Tasks and exercises –
**1)** Reproduce word for word everything in the art and persuasion post below from "andie nachgeborenen andie_nachgeborenen" down to "testable. . . .".
**2)** Carry on the art and persuasion post below from its last sentence.

Source document –
= Beginning of Section =

[lbo-talk] Art and Persuasion

andie nachgeborenen andie_nachgeborenen at yahoo.com
Thu Sep 1 10:28:24 PDT 2005


Interlinear

--- Wojtek Sokolowski <sokol at jhu.edu> wrote:


> Justin:
> > poem of his) -- I think that the issue of whether
> you
> > can persude people through art is interest and
> > empirically testable. . . .
>
> A lot of such research has been done in media
> studies - what they usually
> find is no direct effect.

As I'd expect.

The effect that has been
> confirmed as "agenda
> setting" (i.e. media not telling you what to think
> but what to think about).

Chomsky & Herman, McChesney, Bagkidian, Norman Solomon and the FAIR/EXTRA people have been saying this too.


> Another outcome is the "uses gratifications" which
> emphasizes the fact that
> media contents is usually socially mediated and
> interpreted and as such
> beyond control of the original sender.

Ah, gimme dat ol time deconstruction. But of course this is true.

As a result
> the effect intended by
> the original sender is often diluted, altered or
> altogether lost.

Think of the fate of Springsteen's Born In The USA, which the Reaganites tried to appropriate as a patriotic anthem, or the recent use of Janis Joplin's Lord, Won't You Buy Me A Mercedes Benz as commercial for the car.


>
> While we are at that, my original master thesis idea
> involved an
> experimental research to test the hypothesized
> "learned helplessness" effect
> induced by the media. In psychology, learned
> helplessness denotes a
> situation in which repeated administration of
> aversive stimuli to
> "experimental" subjects (they've done with both
> animals and people) produces
> the absence of avoidance behavior to such stimuli in
> the future, together
> with other negative effects, such as depression and
> the impaired learning
> ability. I hypothesized that the media form
> (constant commercial
> interruptions) and contents (violence and gore)
> produce such learned
> helplessness,

Well, people do tune out commercials and there are machines that actually allow you to record programs without the commercials; they pay a premium to watch commercial free cable, etc.

Moreover, whether violence and gore are aversive in general (as a matter of fact) or even necessarily artistically bad is an open question.

As to the first, violence and gore have been entertainment both artistically and in real life and death time out of mind. The Illiad is full of graphic descriptions of horrible death: "And his teeth bit on hard bronze,m black blood came from his mouth, and hateful death misted his eyes," -- that's from memory, but that line or something like it must occur 100 times in the text.

As for real life, one thinks of public executions, both ordinary, as with your typical Tyburn hanging, and spectacular, such as the gruesome public end visited on the (would be?) regicide Foucault describes at the start of The Order Of Things. This was entertainment for millenia. See, e.g., Hogarth's brilliant (nongory) depiction of the crowd at Tyburn at the execution of the Wicked Apprentice. As Dylan put it, "they're selling postcards of the hanging. . . ."

> > Now, are people persuaded by art? W, you have
> > practically the entire weight of Western though
> > against you -- high and low. That's why Plato
> wanted
>
> I did not say that art has no influence, all I was
> saying that it is
> difficult to use art as a tool to achieve an effect
> that is desirable from a
> broadly defined left point of view.

It's difficult to do anything to achieve desirable left wing results.

More
> specifically, I was objecting to
> the proposition of using shock in art as the means
> to influence people.

= End of Section =

Records provided –

= Beginning of Section =

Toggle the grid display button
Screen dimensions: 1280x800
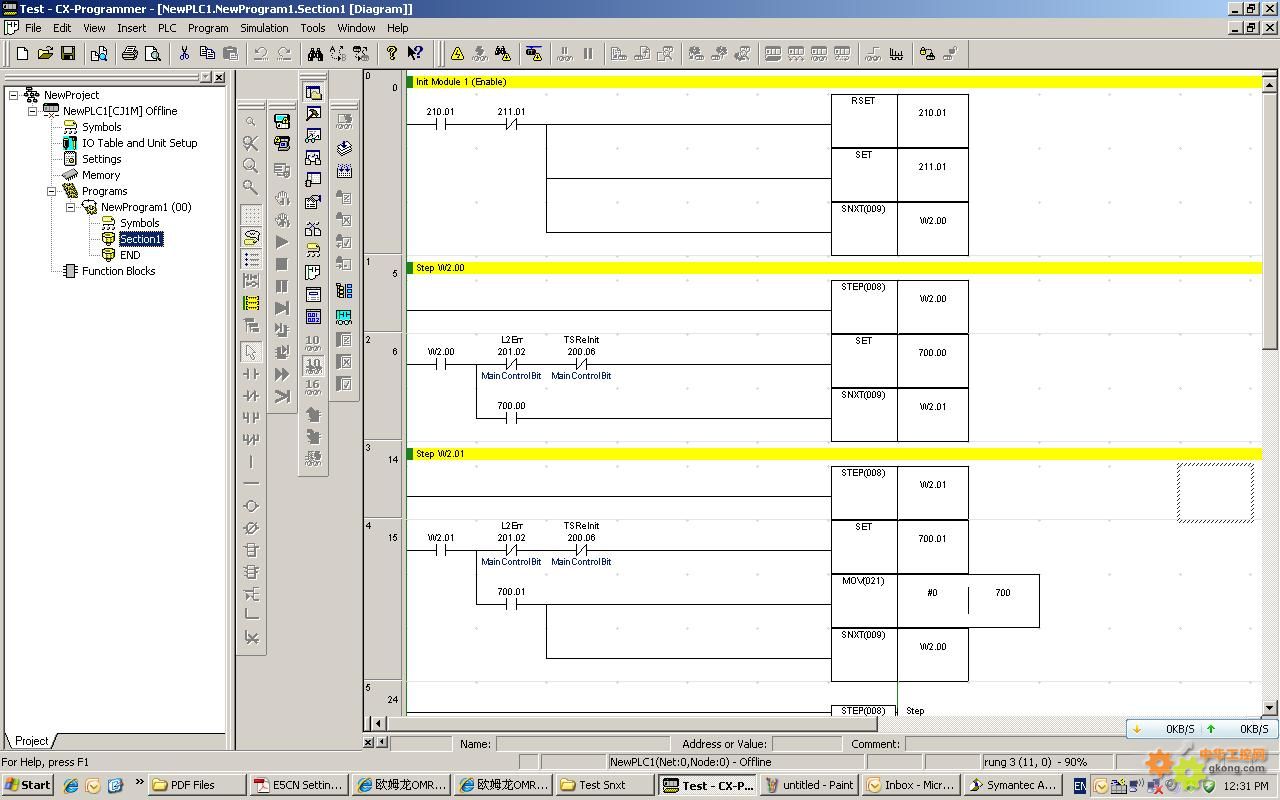click(x=251, y=215)
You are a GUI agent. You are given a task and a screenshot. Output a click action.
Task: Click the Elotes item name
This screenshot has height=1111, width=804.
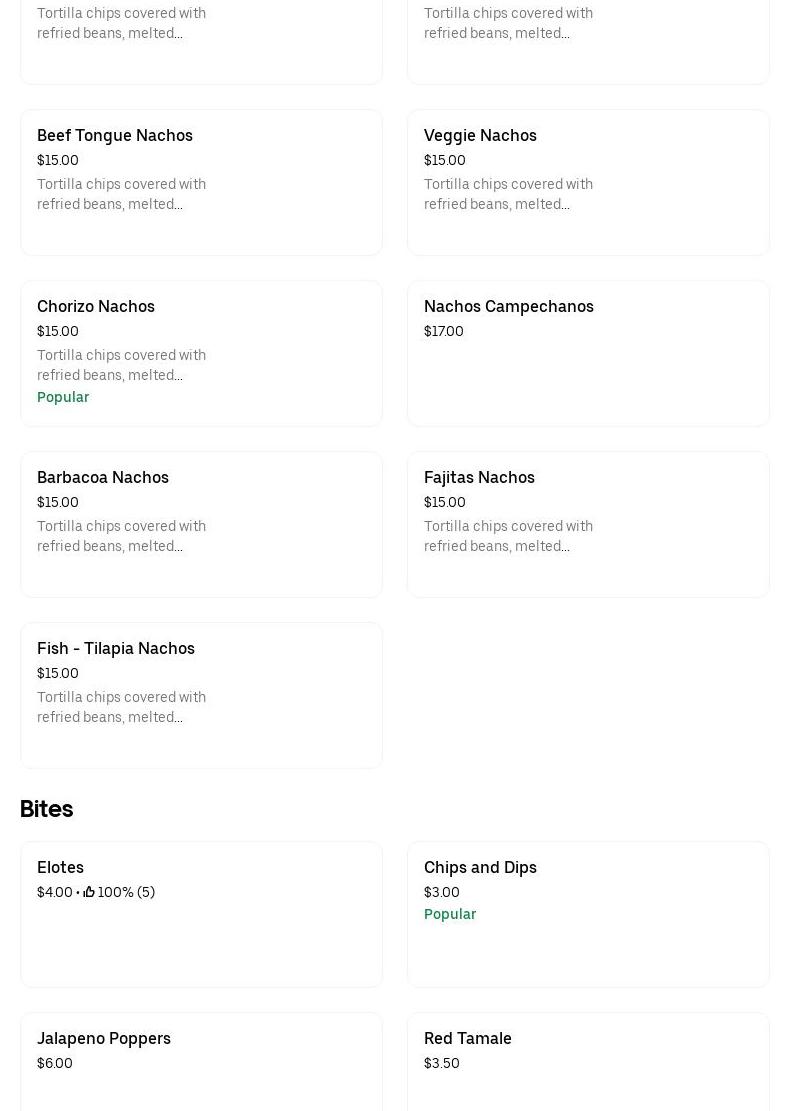coord(60,868)
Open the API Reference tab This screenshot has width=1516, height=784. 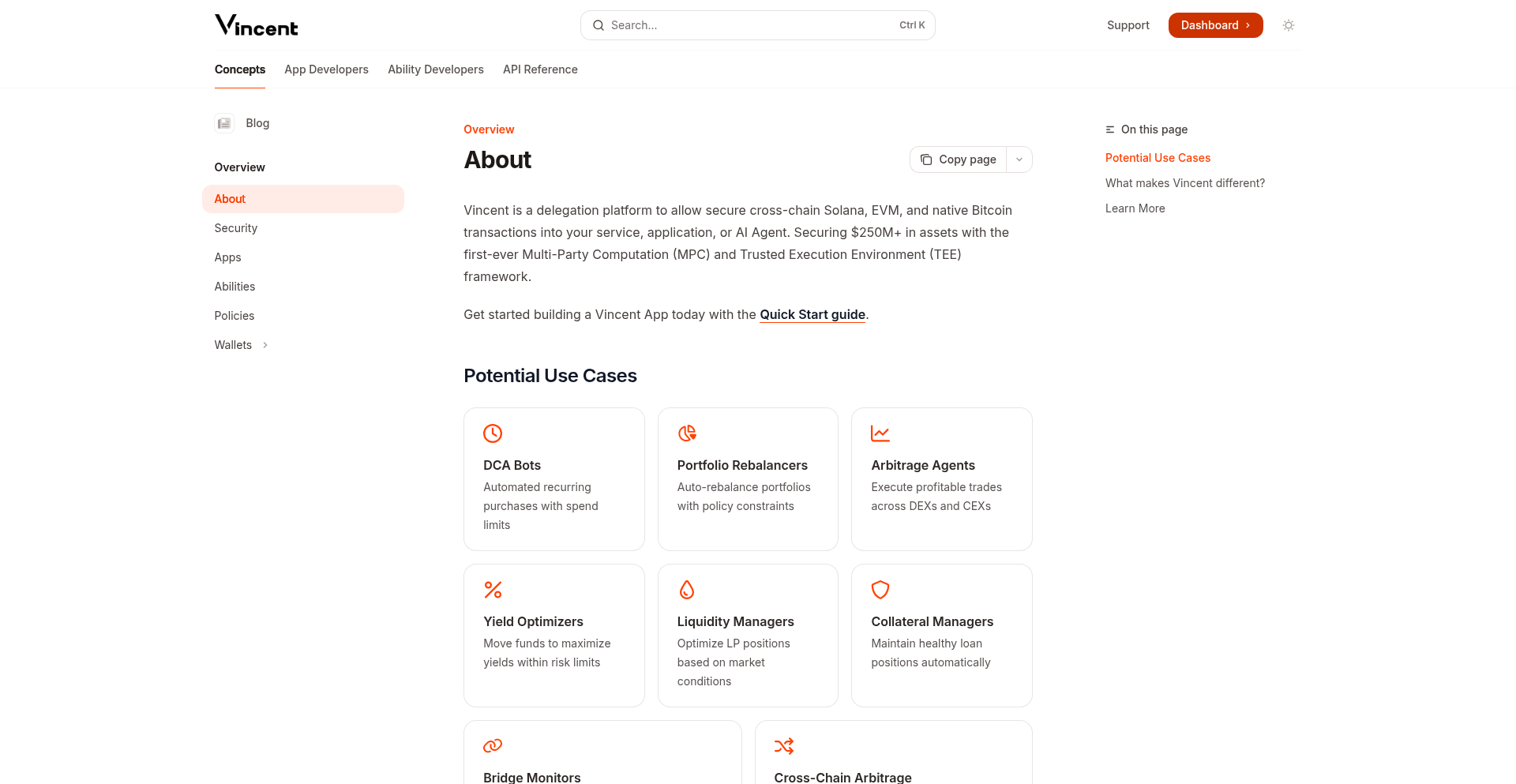[x=540, y=69]
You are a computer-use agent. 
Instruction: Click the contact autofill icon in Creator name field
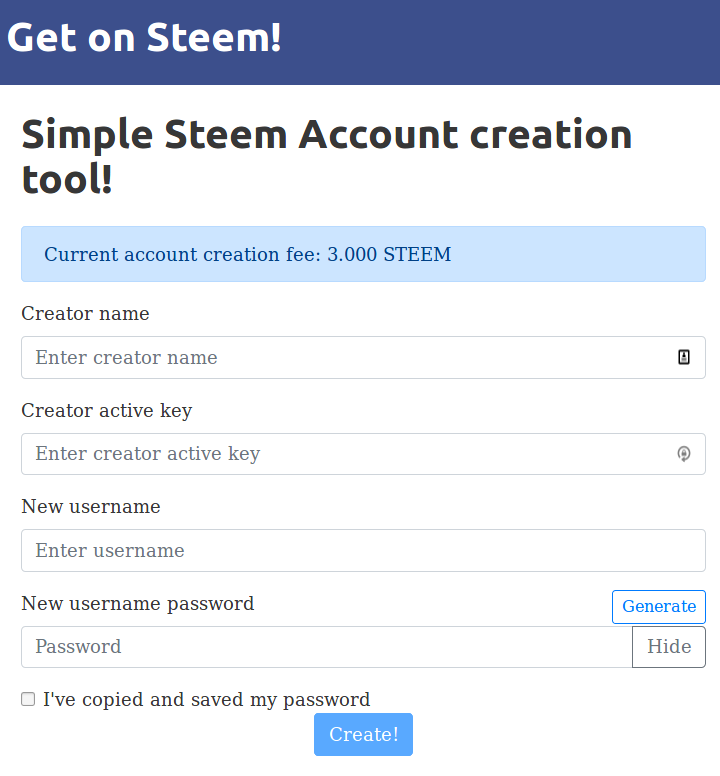click(x=683, y=357)
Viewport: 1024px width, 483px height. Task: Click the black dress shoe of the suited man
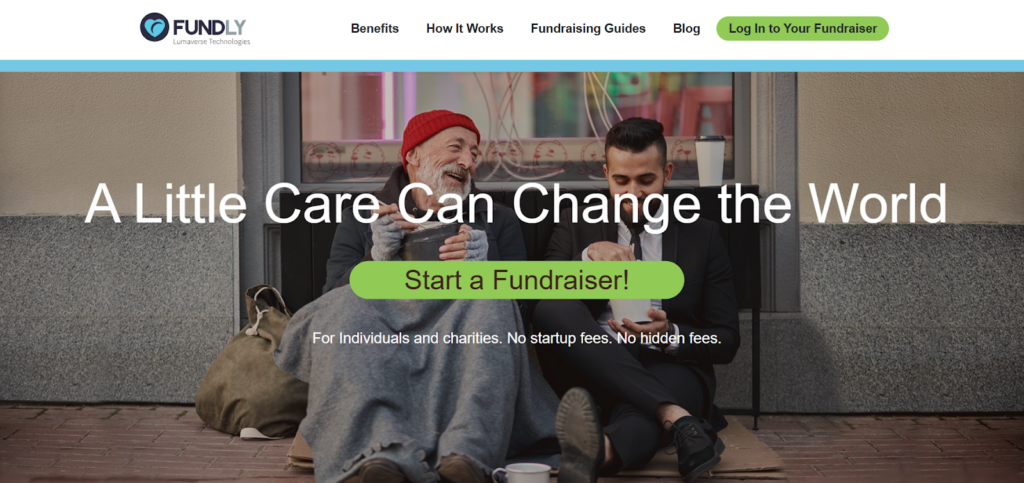(697, 448)
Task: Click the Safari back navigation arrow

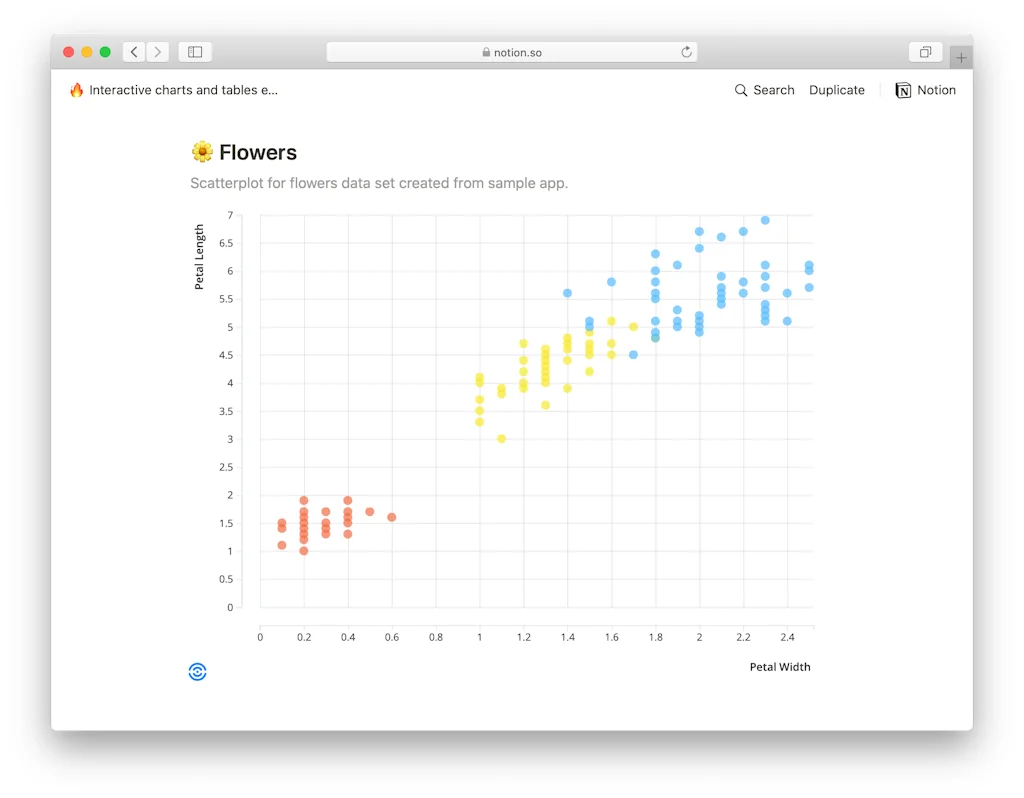Action: 134,52
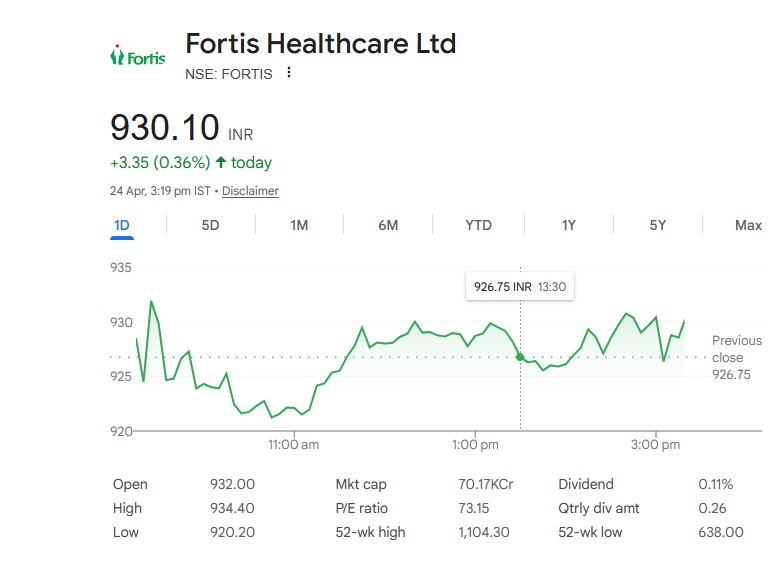Screen dimensions: 775x580
Task: Show the 5Y price history
Action: 657,225
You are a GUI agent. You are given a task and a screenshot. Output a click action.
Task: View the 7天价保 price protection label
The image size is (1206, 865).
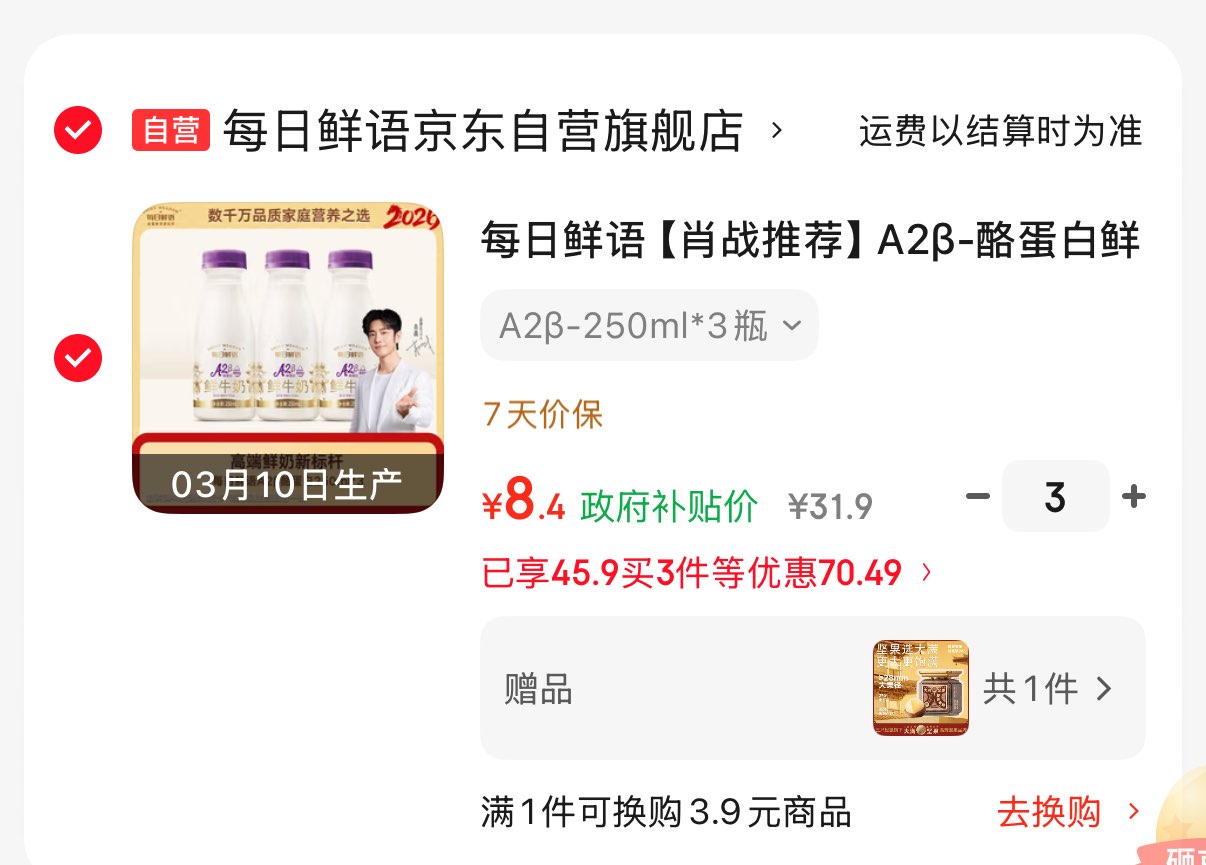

= End of Section =

Outputs for the tasks –
**1)**
andie nachgeborenen andie_nachgeborenen at yahoo.com
Thu Sep 1 10:28:24 PDT 2005


Interlinear

--- Wojtek Sokolowski <sokol at jhu.edu> wrote:


> Justin:
> > poem of his) -- I think that the issue of whether
> you
> > can persude people through art is interest and
> > empirically testable. . . .

**2)**
Well, sort of depends. Sophocles wasn't trying to influence people in a left wing way, but the conclusion of Oedipus Tyrannos, where the self-blinded Oedipus appears on stage with his empty, bloody eye sockets, is shocking and necessary. I mentioned the Illiad, full of shock still (and I have a high tolerance), though again not left wing.

More recently, with an eye to influencing people in a left-wing direction, I think it sort of depends. I thought Three Kings with George Clooney was shocking and fairly effective as an anti-war movie. At least within living memory, shocking pictures of violence in Vietnam and the civil rights wovement seem to have had beneficial effects.

On the other hand my experience of the use of shocking art during the anti-nuclear campiagns of the 1980s (Atomic CAfe, Peter Watkins The War Game, the TV shwo The Day After), supports your doubts; ultimately I think it became too overwhelming and demobilized people.

But marketing also tells us that the most
> persuasive messages are
> certainly not the ones that are shocking and
> repulsive.

Like the famous Little Girl ad that many people credited wiuth winning the 1964 election for Johnson? Sort of depends on your goals, right? If you want people to buy your stuff, don't gross 'em out. If you want people to hate or fear something, maybe do. And there are things the left wants ordinary people to hate and fear.


>
> The ubiquitous and frivolous use of violence in
> pop-culture . . . . That prevalence of
overstimulation
> and attention grabbing
> in popculture, of which sex and violence are
> critical parts because we are
> biologically pre-wired to pay attention to this kind
> of stimuli all but
> killed any potential artistic value of sexual or
> violent contents (cf.
> Dali).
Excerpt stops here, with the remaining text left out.